QUOTED PASSAGE =
____

Posted on the 30 October 2020 by Phil's Stock World @philstockworld

Flip Flopping Friday – Winding Down a Weak WeekThat went pretty much as expected

On the whole, it was just the one big drop on Wednesday morning that did us in and, if we just consider the drop from our 20% line at S&P 3,420 to our 15% line at 3,277.50, then it's just a 5% correction in a bull market and our weak bounce line is 20% of the 142.5 drop (we ignore the spikes), which is 28.50 but now we rond so call it 3,310 and 3,340 would be our strong bounce line – where we were rejected yesterday afternoon.

This morning we're back down to 3,280 as Apple (AAPL) earnngs disappointed along with, as we predicted – Starbucks (SBUX) but not too badly so, in yesterday's trade idea for our Earnings Portfolio, we're going to cash in our 10 Jan $70 puts for a small profit and the real money will be made on the expiration of the short calls below the $90 line -so those we can ride out for a bit.  We never thought SBUX would hit $70 but the puts would have jumped nicely if SBUX took a big hit.  It didn't so that part of the trade is over.  Never forget why you got into a position.

____

INSTRUCTIONS =
a) In the market commentary, at what S&P level does the author place the strong bounce line?
b) Retype the market commentary word for word, between "Posted on the" and "rejected yesterday afternoon.", inclusive.

COLLECTED MATERIAL =

____

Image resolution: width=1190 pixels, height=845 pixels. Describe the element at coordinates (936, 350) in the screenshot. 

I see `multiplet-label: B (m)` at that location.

____

ANSWER SET =
a) 3,340

b)
Posted on the 30 October 2020 by Phil's Stock World @philstockworld

Flip Flopping Friday – Winding Down a Weak WeekThat went pretty much as expected

On the whole, it was just the one big drop on Wednesday morning that did us in and, if we just consider the drop from our 20% line at S&P 3,420 to our 15% line at 3,277.50, then it's just a 5% correction in a bull market and our weak bounce line is 20% of the 142.5 drop (we ignore the spikes), which is 28.50 but now we rond so call it 3,310 and 3,340 would be our strong bounce line – where we were rejected yesterday afternoon.